So. Here goes.

Jan 27, 2005 00:22

I have some to update about between now and when last I updated but this has to come out right now before I vomit or my head explodes.

So I was talking to Neal earlier tonight (we left each other about 20 min. ago) and we talked for probably an hour. Well... he has pretty much decided or is thinking about or whatever going to St. John's College in Annapolis in the fall. He says he really understands now that he wants to pursue teaching, that he thinks he has something to offer there, etc. so he wants to go back to school - he's going somewhere far away so that he will no longer be connected to friends and family and work. Which I think will be good - I'm still not completely sure how I feel about this but he needs to work some more details out before anything's going to happen anyway.

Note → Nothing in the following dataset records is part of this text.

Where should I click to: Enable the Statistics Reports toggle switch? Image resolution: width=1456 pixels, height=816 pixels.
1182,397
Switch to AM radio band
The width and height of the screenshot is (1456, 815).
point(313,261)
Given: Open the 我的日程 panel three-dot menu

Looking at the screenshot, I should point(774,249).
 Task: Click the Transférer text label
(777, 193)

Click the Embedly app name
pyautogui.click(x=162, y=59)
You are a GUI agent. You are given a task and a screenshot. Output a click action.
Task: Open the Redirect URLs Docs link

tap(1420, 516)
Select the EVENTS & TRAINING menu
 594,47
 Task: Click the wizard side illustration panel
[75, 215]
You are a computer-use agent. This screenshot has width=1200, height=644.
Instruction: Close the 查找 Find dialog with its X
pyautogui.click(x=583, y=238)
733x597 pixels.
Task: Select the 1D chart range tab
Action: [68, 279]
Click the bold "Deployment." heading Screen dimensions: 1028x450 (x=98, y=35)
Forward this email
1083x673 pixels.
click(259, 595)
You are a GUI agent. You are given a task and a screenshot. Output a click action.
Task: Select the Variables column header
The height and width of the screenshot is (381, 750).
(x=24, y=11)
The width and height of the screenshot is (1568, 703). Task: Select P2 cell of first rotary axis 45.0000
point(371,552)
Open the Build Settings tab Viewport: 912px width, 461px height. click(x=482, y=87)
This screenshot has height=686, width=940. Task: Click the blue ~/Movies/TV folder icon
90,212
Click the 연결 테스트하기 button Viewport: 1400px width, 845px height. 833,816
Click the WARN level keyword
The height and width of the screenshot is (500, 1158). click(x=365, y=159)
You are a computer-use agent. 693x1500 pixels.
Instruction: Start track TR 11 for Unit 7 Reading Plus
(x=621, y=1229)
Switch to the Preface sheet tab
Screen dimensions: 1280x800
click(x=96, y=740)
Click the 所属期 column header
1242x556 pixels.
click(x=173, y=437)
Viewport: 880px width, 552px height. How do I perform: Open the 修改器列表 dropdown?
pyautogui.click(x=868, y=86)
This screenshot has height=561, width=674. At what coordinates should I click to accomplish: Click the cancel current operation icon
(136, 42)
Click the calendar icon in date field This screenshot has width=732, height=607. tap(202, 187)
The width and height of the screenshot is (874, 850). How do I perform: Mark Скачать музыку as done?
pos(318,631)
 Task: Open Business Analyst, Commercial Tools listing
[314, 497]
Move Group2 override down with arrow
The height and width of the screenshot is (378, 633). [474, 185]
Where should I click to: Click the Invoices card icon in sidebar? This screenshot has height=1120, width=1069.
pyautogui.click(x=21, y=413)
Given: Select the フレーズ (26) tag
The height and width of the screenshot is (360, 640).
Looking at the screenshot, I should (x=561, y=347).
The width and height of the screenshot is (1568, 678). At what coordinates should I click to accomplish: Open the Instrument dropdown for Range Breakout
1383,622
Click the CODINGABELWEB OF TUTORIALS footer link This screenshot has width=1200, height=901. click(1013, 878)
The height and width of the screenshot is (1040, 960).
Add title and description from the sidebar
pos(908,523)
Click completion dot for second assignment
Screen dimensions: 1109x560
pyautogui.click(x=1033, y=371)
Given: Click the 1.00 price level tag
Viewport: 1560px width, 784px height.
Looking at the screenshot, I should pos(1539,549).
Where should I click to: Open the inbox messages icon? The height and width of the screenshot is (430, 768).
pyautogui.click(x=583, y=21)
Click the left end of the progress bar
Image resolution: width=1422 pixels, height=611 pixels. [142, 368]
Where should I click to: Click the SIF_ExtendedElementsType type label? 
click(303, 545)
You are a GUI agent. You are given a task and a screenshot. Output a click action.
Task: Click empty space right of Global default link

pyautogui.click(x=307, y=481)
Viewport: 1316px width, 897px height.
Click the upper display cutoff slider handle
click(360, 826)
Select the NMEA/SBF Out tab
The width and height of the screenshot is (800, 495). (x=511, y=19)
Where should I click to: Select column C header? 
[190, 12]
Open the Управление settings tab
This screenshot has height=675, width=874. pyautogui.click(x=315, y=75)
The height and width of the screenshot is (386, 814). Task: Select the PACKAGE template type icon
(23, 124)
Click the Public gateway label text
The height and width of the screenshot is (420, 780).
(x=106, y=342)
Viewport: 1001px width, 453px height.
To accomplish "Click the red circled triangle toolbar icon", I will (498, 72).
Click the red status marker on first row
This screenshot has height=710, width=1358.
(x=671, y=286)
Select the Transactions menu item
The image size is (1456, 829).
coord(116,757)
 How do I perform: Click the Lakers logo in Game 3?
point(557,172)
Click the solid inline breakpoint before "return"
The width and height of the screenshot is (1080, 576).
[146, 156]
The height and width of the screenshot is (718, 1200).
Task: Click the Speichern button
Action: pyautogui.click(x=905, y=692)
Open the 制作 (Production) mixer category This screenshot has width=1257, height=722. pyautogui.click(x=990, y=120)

So as we're talking, he mentions to me that there are several people that think I need to be somewhere other than Radford - Kendall and Mrs. Rabin both happened to mention it to him today and he himself had been thinking about it earlier. So he got me thinking again - and his main suggestion was William and Mary. I'm far enough away from my past disappointment with them that I think I could pursue reopening my application. The thing is, after this semester, I will need only 14 more credits to have the equivalent to an Associate's Degree, i.e., all my gen. ed. will be done. 4 of those credits I am considering taking at Western this summer (science, ew.). So - if I'm going to transfer, it would really make most sense to just go ahead and go there next fall. Only problem = I have already agreed to room with B - get an apartment or live on campus. And - when Neal and I were thinking about leaving earlier in the year, she and Evan were really upset - mainly her. and I assured her shortly after that I would be here - but I don't necessarily want to be - part of it is for her. So - we have a girls' night out scheduled for tomorrow and I'm going to have to damper it with this. I really wanna go in the fall - I could wait, however, until the spring which I think would be a nice compromise. Only thing - W&M only accepts 40-60 spring transfer students :\ my chances would be rather slim. So what to do?? I have no idea. I'm just gonna lay it all out there for B - I hate hurting her feelings because she is very sensitive and often holds back her true opinion to please the other person - I don't want that - but then again, I need something better than Radford... I get asked all the time why I'm here. And I know there are certain things that I needed to go through here but I don't know that I need to stay much longer. Anyway, so I just need to talk to her - let her know what's going on - see if she would rather me stay for fall or just go ahead and leave - she had a tentative living plan with some other people that she turned down but the spot may still be open, I'm not sure. I don't want to leave her hanging out to dry, but I don't want to be smothered here anymore. WHAT TO DO??? :( This sucks.

I love Neal for challenging me, though. He's very gentle, but he gets his point across and I really see the love he has for me when he does things like this, thinks about me like he does :) We shall see, my friends. Advice is thoroughly welcome - prayers as well!